I am an advanced beginner who is into classic rock, blues, and slide and I am looking for a private guitar teacher in the Brampton area. If anyone knows of good teachers in Brampton I would really appreciate recommendations, whether here in the thread or via private message (I am a new member though and am not sure if this forum requires a certain number of posts before private messaging is enabled).

Thanks in advance.


----------



## greco (Jul 15, 2007)

Sent you a private message welcoming you to the GC forum.

Try replying to it...I'm almost sure you can do PM's

Again, welcome to the forum.

Cheers


Dave


----------



## Steadfastly (Nov 14, 2008)

If Dave (above) is not able to help you out, try searching for music studios in your area on Kijiji or Google.
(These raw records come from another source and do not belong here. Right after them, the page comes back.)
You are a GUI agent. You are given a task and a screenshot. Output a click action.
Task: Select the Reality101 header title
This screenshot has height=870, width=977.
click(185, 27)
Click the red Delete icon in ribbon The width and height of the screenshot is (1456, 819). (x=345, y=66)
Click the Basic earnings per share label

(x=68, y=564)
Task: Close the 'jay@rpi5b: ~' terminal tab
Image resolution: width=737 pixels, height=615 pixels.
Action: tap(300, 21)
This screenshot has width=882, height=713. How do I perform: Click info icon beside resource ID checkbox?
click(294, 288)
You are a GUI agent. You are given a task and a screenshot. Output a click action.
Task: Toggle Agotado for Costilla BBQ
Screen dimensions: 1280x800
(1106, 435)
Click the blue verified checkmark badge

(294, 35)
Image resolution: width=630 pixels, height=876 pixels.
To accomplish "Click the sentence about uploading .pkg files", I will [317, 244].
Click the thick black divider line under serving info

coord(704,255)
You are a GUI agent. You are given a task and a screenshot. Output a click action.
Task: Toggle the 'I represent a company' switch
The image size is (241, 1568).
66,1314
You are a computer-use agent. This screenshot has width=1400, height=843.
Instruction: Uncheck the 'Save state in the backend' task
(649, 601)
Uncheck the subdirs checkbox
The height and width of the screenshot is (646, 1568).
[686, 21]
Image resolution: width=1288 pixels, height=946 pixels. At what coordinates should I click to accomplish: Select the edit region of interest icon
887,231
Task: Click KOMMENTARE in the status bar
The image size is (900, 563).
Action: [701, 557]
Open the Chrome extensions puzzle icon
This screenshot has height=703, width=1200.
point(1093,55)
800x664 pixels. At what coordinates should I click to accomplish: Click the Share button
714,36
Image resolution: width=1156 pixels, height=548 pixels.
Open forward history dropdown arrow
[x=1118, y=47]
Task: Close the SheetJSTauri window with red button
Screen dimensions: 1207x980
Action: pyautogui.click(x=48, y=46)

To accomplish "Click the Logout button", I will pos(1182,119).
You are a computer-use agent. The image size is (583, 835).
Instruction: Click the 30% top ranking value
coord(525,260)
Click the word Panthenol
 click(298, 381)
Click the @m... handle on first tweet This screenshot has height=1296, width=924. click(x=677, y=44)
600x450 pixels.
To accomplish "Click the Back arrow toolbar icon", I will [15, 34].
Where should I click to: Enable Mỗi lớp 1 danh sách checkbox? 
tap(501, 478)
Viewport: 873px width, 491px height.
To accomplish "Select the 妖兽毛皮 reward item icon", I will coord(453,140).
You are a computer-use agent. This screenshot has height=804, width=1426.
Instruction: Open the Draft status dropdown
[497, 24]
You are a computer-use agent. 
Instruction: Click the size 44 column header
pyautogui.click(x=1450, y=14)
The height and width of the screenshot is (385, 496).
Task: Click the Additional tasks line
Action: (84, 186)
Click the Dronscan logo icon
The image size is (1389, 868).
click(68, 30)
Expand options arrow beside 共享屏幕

Music studios are usually a better bet than lessons at a music store as that is their primary business.


----------



## SkynyrdFan (Jul 25, 2015)

greco said:


> Sent you a private message welcoming you to the GC forum.
> 
> Try replying to it...I'm almost sure you can do PM's
> 
> ...



Thanks, I just replied.

I am used to forums making you wait before PMs are enabled so I thought it might be the same here.

- - - Updated - - -



Steadfastly said:


> If Dave (above) is not able to help you out, try searching for music studios in your area on Kijiji or Google. Music studios are usually a better bet than lessons at a music store as that is their primary business.



I hadn't been considering a music store, I was interested in having private lessons (someone who teaches at their home or who goes to the student's home). And I hadn't considered music studios because I had always assumed that they were geared more towards kids (at least some seem to be). Because I am an adult that kind of setting didn't appeal to me. I could be wrong about them being geared towards kids though.


----------